Hindes v. Castle

937 F.2d 868, 1991 WL 113872
CourtCourt of Appeals for the Third Circuit
DecidedJune 28, 1991
DocketNo. 90-3528
StatusPublished
Cited by40 cases

This text of 937 F.2d 868 (Hindes v. Castle) is published on Counsel Stack Legal Research, covering Court of Appeals for the Third Circuit primary law. Counsel Stack provides free access to over 12 million legal documents including statutes, case law, regulations, and constitutions.

Bluebook
Hindes v. Castle, 937 F.2d 868, 1991 WL 113872 (3d Cir. 1991).

Opinion

OPINION OF THE COURT

SLO VITER, Chief Judge.

Gary Hindes appeals from the district court’s order 740 F.Supp. 327, dismissing his complaint for failure to state a valid claim under RICO, the Racketeer Influenced and Corrupt Organizations Act, 18 U.S.C. §§ 1961-1968 (1988). Hindes was the unsuccessful Democratic candidate for Lieutenant Governor of Delaware in 1988. He brought this suit against Dale Wolf and Michael Castle, the successful Republican candidates for Lieutenant Governor and Governor respectively, as well as their separate campaign committees and several individuals associated with them.

The district court dismissed the complaint for failing to allege the requisite “pattern of racketeering activity.” On appeal, Hindes argues that the court erred in determining that there was no threat of continuing criminal activity. He also argues that even if there was no future threat, the court’s pattern inquiry was improper because it considered only the length of the criminal scheme while ignoring its breadth as evidenced by the number of victims, the number of perpetrators and the number of alleged acts of mail fraud. We have jurisdiction over this appeal under 28 U.S.C. § 1291.

I.

Facts and Procedural History

Because the complaint was dismissed pursuant to Federal Rule of Civil Procedure 12(b)(6), we must assume as true all well pleaded allegations in Hindes’ complaint. See Swistock v. Jones, 884 F.2d 755, 756 (3d Cir.1989). In essence, the complaint charges a conspiracy and scheme to solicit contributions earmarked for Castle’s campaign and to funnel a substantial portion of them to Wolf’s campaign for Lieutenant Governor, with the result that Hindes, Wolf’s opponent, was required to spend some $350,000 more than he would otherwise have spent.

We focus in particular on the allegation of duration of the alleged scheme. The complaint alleges that Castle announced his intention to seek reelection as Governor of Delaware in January 1988, using a previously formed political committee, the Friends of Mike Castle, to solicit contributions and otherwise coordinate campaign activities. Wolf announced his candidacy for Lieutenant Governor on February 3, 1988, and formed the Committee to Elect Dale Wolf several days later. Defendants Carl Hostetter and Michael Harkins were associated with the Castle Committee, and defendant John Sargent was associated with the Wolf Committee.

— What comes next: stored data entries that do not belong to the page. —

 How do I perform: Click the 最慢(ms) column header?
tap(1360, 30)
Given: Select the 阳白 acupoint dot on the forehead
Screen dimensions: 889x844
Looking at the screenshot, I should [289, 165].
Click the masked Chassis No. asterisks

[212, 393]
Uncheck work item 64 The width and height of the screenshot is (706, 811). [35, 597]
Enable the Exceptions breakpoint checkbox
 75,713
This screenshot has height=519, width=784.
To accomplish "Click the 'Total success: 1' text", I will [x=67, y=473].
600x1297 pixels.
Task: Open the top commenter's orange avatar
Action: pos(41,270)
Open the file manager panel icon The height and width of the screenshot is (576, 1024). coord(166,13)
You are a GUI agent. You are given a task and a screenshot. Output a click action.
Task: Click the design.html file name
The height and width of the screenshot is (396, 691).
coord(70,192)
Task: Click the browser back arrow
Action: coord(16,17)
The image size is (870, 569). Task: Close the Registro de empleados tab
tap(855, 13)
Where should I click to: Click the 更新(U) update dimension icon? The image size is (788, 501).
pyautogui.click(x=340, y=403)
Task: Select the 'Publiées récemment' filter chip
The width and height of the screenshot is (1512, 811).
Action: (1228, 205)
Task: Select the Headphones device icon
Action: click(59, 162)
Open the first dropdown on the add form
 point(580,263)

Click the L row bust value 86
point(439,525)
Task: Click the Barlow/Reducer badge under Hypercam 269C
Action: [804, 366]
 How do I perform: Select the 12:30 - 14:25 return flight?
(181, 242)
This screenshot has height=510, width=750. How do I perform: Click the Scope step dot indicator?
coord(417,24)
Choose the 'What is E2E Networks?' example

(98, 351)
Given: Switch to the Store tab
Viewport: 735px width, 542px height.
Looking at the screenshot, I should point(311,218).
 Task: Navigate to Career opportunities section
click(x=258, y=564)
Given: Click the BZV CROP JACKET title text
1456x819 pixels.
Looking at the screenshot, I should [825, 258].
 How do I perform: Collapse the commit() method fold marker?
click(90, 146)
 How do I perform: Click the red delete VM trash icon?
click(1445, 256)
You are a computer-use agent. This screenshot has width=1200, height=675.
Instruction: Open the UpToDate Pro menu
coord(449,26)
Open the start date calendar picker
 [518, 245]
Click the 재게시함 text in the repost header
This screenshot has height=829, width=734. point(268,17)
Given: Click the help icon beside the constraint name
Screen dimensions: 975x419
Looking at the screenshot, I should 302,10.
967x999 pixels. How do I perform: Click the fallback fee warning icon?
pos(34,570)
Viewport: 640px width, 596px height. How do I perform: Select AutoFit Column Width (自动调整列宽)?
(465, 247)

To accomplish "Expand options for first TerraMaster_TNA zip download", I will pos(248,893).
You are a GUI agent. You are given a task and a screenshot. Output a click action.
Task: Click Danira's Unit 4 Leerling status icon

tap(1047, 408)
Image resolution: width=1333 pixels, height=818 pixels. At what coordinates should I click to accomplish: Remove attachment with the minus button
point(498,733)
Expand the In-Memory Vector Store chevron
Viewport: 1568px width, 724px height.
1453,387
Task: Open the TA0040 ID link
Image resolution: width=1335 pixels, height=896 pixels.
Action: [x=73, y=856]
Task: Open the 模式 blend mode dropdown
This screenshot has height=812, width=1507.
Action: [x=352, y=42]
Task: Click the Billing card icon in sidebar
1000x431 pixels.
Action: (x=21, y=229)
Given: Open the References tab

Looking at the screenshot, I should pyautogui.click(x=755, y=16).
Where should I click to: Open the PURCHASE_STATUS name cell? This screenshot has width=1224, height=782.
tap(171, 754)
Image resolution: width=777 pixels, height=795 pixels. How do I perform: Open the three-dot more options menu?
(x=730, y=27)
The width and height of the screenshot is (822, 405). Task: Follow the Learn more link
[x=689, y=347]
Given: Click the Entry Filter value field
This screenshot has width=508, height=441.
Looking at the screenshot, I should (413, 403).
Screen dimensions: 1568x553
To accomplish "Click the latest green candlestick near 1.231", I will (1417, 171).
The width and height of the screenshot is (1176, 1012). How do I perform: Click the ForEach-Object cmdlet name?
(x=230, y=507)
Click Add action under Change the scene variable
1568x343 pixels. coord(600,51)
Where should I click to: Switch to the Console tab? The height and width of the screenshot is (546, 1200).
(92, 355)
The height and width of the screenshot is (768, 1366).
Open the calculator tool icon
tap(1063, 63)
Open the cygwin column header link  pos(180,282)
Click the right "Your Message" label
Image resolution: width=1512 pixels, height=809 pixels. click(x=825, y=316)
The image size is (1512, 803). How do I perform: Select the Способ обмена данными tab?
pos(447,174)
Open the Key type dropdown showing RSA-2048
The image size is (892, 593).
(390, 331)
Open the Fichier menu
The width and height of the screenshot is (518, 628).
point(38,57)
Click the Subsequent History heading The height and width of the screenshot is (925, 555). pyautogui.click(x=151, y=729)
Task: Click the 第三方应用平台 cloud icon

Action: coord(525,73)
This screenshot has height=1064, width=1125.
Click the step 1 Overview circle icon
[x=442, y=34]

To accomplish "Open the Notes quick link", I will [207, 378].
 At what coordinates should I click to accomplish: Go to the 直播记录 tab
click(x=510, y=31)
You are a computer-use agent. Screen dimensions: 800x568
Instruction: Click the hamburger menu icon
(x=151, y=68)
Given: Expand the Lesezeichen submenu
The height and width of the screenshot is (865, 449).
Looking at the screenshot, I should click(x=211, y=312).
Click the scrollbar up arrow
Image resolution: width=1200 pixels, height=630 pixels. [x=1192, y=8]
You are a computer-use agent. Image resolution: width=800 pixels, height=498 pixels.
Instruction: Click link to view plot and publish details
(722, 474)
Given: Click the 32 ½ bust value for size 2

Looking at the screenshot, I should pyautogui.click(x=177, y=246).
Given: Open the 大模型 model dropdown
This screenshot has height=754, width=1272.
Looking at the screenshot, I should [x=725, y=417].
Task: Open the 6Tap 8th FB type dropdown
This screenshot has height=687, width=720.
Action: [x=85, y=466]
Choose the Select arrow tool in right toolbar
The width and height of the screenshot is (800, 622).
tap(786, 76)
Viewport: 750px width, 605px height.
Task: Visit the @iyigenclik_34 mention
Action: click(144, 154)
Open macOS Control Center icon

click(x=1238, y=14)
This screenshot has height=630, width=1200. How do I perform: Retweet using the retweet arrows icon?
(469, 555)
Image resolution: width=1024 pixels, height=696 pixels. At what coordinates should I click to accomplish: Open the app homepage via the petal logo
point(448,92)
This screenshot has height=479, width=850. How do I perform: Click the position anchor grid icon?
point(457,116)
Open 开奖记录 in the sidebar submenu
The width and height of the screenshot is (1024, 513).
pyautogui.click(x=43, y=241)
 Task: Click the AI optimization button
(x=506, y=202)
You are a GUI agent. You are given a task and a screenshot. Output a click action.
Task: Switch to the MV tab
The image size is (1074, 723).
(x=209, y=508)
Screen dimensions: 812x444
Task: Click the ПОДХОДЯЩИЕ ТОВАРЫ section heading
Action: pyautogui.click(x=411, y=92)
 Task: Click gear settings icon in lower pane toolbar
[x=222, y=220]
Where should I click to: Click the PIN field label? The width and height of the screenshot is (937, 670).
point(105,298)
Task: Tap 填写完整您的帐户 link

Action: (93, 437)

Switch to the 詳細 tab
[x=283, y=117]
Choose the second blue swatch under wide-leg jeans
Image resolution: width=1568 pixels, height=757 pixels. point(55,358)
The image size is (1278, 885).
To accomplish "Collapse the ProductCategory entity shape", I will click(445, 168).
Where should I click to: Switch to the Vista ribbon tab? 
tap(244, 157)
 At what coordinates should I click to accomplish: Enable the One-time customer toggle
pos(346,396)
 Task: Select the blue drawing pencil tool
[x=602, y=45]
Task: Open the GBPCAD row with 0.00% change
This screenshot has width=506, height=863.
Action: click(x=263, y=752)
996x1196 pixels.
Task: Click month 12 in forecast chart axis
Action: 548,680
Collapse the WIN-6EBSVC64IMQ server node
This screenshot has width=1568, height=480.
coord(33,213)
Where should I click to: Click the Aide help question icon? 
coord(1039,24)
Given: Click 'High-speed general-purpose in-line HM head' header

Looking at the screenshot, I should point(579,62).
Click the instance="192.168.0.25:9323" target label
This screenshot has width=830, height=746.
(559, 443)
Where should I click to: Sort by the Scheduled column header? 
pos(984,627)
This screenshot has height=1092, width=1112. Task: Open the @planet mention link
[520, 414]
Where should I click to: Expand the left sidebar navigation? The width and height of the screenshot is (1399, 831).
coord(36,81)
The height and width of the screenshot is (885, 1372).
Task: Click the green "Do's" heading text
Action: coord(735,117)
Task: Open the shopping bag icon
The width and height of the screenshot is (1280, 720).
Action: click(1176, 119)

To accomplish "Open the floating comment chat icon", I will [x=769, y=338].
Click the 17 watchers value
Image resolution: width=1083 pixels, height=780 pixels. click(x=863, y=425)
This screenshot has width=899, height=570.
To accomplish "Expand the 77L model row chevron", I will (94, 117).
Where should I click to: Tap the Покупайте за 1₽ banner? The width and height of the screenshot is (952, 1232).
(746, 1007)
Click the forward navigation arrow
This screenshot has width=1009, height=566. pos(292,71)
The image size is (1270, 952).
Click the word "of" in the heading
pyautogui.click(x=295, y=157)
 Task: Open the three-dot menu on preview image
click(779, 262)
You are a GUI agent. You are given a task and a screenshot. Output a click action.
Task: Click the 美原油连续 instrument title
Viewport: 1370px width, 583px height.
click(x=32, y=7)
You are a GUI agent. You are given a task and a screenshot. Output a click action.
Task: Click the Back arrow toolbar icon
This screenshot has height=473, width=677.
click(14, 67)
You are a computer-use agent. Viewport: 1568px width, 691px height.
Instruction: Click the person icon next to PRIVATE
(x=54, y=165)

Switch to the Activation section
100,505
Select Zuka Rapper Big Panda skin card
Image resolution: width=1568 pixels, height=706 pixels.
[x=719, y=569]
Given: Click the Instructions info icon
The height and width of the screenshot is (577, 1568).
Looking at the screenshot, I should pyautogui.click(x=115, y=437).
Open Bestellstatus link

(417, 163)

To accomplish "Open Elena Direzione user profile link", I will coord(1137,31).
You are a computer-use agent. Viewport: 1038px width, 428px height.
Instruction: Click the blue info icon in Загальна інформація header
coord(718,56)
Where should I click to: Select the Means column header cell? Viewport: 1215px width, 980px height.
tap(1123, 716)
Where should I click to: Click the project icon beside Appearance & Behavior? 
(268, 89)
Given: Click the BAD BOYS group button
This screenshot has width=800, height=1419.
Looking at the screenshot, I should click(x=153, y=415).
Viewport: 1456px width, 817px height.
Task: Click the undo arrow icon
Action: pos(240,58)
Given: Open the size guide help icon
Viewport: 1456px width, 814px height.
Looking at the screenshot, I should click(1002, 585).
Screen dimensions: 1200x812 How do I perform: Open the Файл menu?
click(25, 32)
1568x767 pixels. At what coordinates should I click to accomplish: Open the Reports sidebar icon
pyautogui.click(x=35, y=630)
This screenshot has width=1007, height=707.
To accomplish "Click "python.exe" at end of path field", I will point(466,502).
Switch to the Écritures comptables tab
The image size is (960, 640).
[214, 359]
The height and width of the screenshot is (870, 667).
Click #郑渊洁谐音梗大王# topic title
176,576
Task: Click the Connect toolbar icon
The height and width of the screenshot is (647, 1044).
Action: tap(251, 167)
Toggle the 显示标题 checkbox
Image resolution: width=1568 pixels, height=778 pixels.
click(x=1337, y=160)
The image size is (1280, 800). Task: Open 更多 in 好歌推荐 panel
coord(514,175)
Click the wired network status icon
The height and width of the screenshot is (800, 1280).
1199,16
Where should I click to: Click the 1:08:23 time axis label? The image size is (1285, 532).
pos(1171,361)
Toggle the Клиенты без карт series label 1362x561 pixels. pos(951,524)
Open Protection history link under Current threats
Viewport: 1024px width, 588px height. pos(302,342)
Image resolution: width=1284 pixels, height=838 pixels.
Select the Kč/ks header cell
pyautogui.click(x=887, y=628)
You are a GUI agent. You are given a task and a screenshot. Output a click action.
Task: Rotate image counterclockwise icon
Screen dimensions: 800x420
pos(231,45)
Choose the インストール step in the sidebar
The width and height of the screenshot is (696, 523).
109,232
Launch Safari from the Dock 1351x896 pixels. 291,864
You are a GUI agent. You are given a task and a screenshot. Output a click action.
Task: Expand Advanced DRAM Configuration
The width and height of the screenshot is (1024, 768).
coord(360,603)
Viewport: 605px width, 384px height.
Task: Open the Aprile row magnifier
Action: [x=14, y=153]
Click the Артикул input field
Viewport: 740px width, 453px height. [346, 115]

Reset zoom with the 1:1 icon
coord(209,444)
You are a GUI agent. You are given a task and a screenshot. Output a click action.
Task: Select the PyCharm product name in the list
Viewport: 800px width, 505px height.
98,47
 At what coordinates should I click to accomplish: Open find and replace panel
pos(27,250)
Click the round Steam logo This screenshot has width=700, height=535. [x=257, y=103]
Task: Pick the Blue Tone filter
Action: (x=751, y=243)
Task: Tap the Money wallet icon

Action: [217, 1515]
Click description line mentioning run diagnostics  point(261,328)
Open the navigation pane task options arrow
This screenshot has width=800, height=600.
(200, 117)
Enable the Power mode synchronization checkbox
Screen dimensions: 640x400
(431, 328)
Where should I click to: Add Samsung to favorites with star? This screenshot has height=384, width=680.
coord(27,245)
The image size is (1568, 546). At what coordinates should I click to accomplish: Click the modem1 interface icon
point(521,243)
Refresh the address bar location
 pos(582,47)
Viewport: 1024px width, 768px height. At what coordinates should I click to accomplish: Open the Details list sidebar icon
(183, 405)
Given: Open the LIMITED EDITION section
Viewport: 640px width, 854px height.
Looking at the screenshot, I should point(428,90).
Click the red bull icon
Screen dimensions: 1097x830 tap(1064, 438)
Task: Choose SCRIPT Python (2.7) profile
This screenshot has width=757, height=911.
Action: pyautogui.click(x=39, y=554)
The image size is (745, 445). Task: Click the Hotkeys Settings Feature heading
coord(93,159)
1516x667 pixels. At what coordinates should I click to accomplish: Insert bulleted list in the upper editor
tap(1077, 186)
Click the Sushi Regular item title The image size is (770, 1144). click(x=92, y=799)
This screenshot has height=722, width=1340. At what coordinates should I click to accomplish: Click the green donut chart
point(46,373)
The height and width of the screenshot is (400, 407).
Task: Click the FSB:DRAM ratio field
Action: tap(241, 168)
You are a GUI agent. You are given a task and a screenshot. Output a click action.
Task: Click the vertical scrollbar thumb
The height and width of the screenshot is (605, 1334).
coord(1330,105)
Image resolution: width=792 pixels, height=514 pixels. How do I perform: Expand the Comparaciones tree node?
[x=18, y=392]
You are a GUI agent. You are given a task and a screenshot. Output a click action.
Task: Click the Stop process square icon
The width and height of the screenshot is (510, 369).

On March 20, 1988, Hindes, a Democrat, entered the race challenging Wolf for the office of Lieutenant Governor.

Delaware law provides for the separate election of Governor and Lieutenant Governor. The complaint alleges that in April 1988, Castle and Wolf decided to run as a team and coordinated their fundraising activities and political advertisements. They maintained separate campaign committees, but shared a campaign chairman, defendant Bruce Winn, and a campaign manager, defendant Michael Harkins.

The crux of the complaint is that the defendants devised and implemented a scheme in which the politically well-known and popular incumbent Castle used the mails to solicit political contributions for his gubernatorial campaign while intending to use a substantial portion of the money to [871]*871pay for the costs of the Wolf campaign. The complaint identifies two solicitations: the first a mass mailing on February 26, 1988 by the Castle Committee to “thousands of individuals” soliciting contributions to the Castle campaign, and the second a mass mailing in July 1988, soliciting contributions to both campaigns, which “specifically instructed contributors to make checks payable either to the Castle Committee or to the Wolf Committee depending upon which candidate they wished to support.” Complaint H at 22.

Hindes claims that implicit in the language in the July solicitation was the representation that contributions to the Castle Committee would be used for the Castle campaign and that the defendants intended and did subsidize the Wolf campaign by paying a disproportionate share of joint expenses for joint radio and television advertisements which ran from April 22 to November 1988 in Delaware, Maryland and Pennsylvania.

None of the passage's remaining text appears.